# Softening new leather bridle



## boots (Jan 16, 2012)

I only use neatsfoot (my boss's preference) or olive oil (my preference).

When faced with a new bridle or halter that is stiff, I put the whole thing in a container of the oil and leave overnight. The next day I hang it in shade to stop dripping (over the bucket of leftover oil, if possible) and at the end of that day, wipe off the excess.

Inexpensive or expensive leather, I like the results.


----------



## unclearthur (Feb 25, 2012)

boots said:


> When faced with a new bridle or halter that is stiff, I put the whole thing in a container of the oil and leave overnight.


I've heard lots of people do the same thing, so I ought to point out over-oiling like this will weaken the leather. Basically the fibres swell to the point they break apart, which is why the item appears softer or more flexible. Problem is it won't last so well or be as strong - oiling really needs to be done sparingly.

As to the original question it's traditionally oil before soap. Soap, applied on a dry rag so it doesn't lather and block buckle-tag holes, helps seal oil inside the leather for longer. 

So it's oil first, surface treatment after for me


----------



## Toymanator (Jul 31, 2009)

boots said:


> I only use neatsfoot (my boss's preference) or olive oil (my preference).
> 
> When faced with a new bridle or halter that is stiff, I put the whole thing in a container of the oil and leave overnight. The next day I hang it in shade to stop dripping (over the bucket of leftover oil, if possible) and at the end of that day, wipe off the excess.
> 
> Inexpensive or expensive leather, I like the results.


I have found that olive oil really doesn't condition the oil, it is just a cheap way to darken the leather. Lots of people and saddle makers use neatsfeet or lexal. But I have found that hands down the best stuff to condition leather is Skidmore's Leather Conditioner, works better then anything else I have found.


----------



## ARABIANknight (Aug 15, 2012)

Thanks for the help guys! =)
_Posted via Mobile Device_


----------



## Saddlebag (Jan 17, 2011)

When I worked in the restoration of library materials, much of which involved leather book bindings, Lexol was all we used because it is neutral as far as acidity was concerned.


----------



## boots (Jan 16, 2012)

I'd never heard that soaking, as I do, weakens the leather. I'll be looking into that. Thanks for mentioning it.

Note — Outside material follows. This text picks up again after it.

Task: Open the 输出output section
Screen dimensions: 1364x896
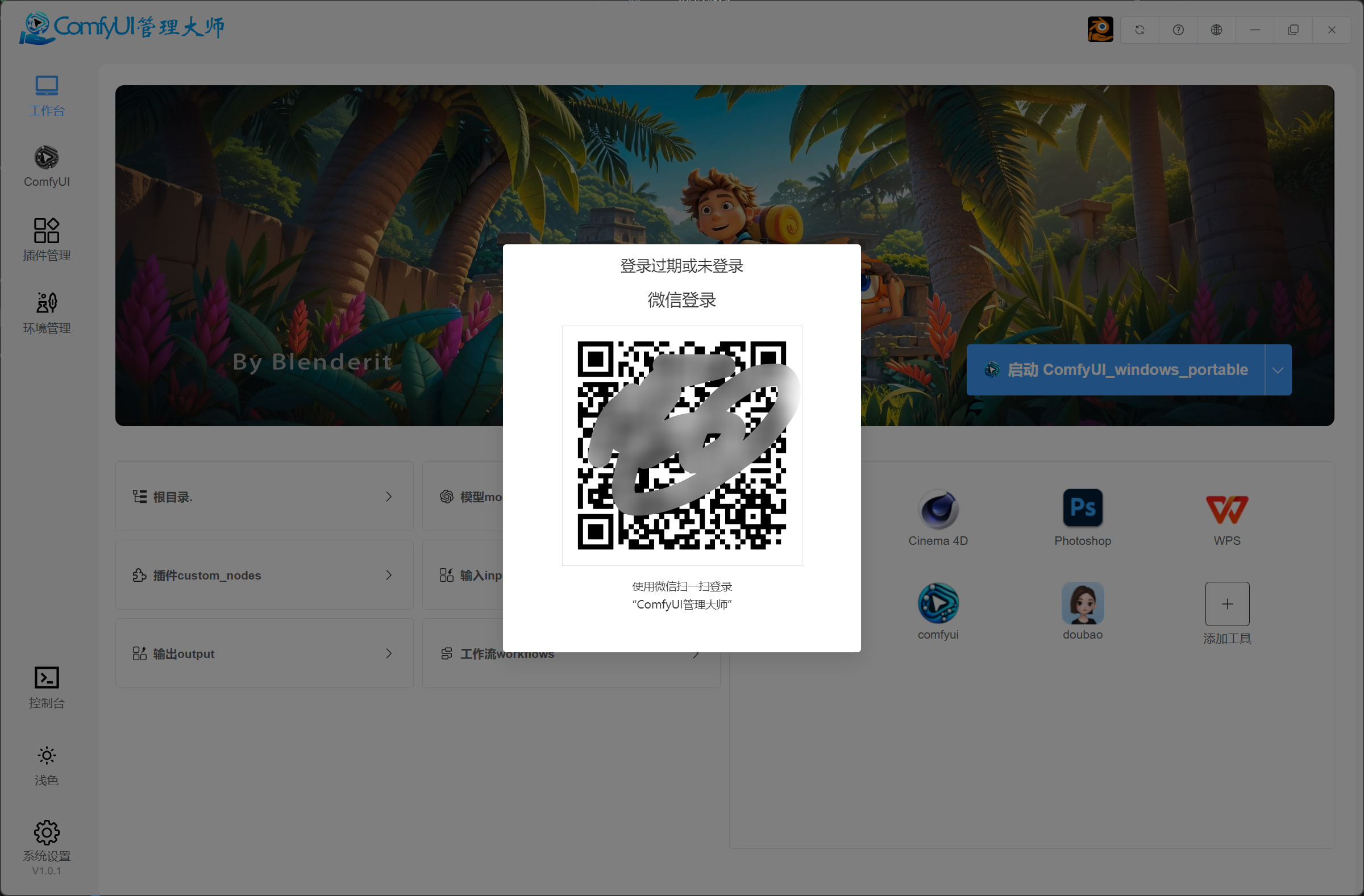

UncleA - Surely you don't oil over dirt. I soap first to remove dirt and sweat then apply oil.


----------



## unclearthur (Feb 25, 2012)

boots said:


> I'd never heard that soaking, as I do, weakens the leather. I'll be looking into that. Thanks for mentioning it.
> 
> UncleA - Surely you don't oil over dirt. I soap first to remove dirt and sweat then apply oil.


Wipe over with a wrung-out rag in hand-hot water to get dirt and grease off before oiling. I'm told it also opens the pores a little to better absorb oil, but that sounds a bit far-fetched to me - leather's _dead_ skin after all. :?

The problem with using soap to clean is you have to get a lather to do it properly and that clogs buckle holes and leaves white residue in stitch lines, unless you wash it off afterwards with clean water. I think you just end up making the leather wetter.

I've always cleaned tack the old-fashioned Pony Club way. Maybe it's my age :wink:


----------